_WHAT IS REQUIRED_.
Write the data out again, exactly as given.

=== DATA ===

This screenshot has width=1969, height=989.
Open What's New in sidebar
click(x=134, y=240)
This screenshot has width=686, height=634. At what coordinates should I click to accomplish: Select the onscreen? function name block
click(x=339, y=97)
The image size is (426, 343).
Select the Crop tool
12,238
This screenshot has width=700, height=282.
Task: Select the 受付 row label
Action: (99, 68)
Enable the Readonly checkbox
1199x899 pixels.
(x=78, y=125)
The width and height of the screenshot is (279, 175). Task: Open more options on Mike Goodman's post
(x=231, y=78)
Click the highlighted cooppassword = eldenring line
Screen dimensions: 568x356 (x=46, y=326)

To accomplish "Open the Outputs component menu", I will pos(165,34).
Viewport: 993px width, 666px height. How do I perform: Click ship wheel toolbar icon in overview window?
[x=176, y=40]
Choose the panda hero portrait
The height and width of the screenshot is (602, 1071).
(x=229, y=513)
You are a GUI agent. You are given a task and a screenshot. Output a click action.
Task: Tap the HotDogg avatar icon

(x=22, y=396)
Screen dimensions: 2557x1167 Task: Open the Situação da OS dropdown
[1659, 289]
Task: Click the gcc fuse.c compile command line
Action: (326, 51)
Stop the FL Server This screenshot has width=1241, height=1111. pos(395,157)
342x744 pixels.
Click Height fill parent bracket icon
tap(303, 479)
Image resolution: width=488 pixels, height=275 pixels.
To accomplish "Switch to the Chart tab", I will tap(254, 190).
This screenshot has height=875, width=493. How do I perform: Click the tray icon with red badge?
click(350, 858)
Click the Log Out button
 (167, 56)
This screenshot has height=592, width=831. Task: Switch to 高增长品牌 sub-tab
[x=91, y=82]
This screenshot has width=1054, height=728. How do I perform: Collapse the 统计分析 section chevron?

===

_ANSWER SECTION_.
This screenshot has width=1969, height=989.
Open What's New in sidebar
click(x=134, y=240)
This screenshot has width=686, height=634. At what coordinates should I click to accomplish: Select the onscreen? function name block
click(x=339, y=97)
The image size is (426, 343).
Select the Crop tool
12,238
This screenshot has width=700, height=282.
Task: Select the 受付 row label
Action: (99, 68)
Enable the Readonly checkbox
1199x899 pixels.
(x=78, y=125)
The width and height of the screenshot is (279, 175). Task: Open more options on Mike Goodman's post
(x=231, y=78)
Click the highlighted cooppassword = eldenring line
Screen dimensions: 568x356 (x=46, y=326)

To accomplish "Open the Outputs component menu", I will pos(165,34).
Viewport: 993px width, 666px height. How do I perform: Click ship wheel toolbar icon in overview window?
[x=176, y=40]
Choose the panda hero portrait
The height and width of the screenshot is (602, 1071).
(x=229, y=513)
You are a GUI agent. You are given a task and a screenshot. Output a click action.
Task: Tap the HotDogg avatar icon

(x=22, y=396)
Screen dimensions: 2557x1167 Task: Open the Situação da OS dropdown
[1659, 289]
Task: Click the gcc fuse.c compile command line
Action: (326, 51)
Stop the FL Server This screenshot has width=1241, height=1111. pos(395,157)
342x744 pixels.
Click Height fill parent bracket icon
tap(303, 479)
Image resolution: width=488 pixels, height=275 pixels.
To accomplish "Switch to the Chart tab", I will tap(254, 190).
This screenshot has height=875, width=493. How do I perform: Click the tray icon with red badge?
click(350, 858)
Click the Log Out button
 (167, 56)
This screenshot has height=592, width=831. Task: Switch to 高增长品牌 sub-tab
[x=91, y=82]
This screenshot has width=1054, height=728. How do I perform: Collapse the 统计分析 section chevron?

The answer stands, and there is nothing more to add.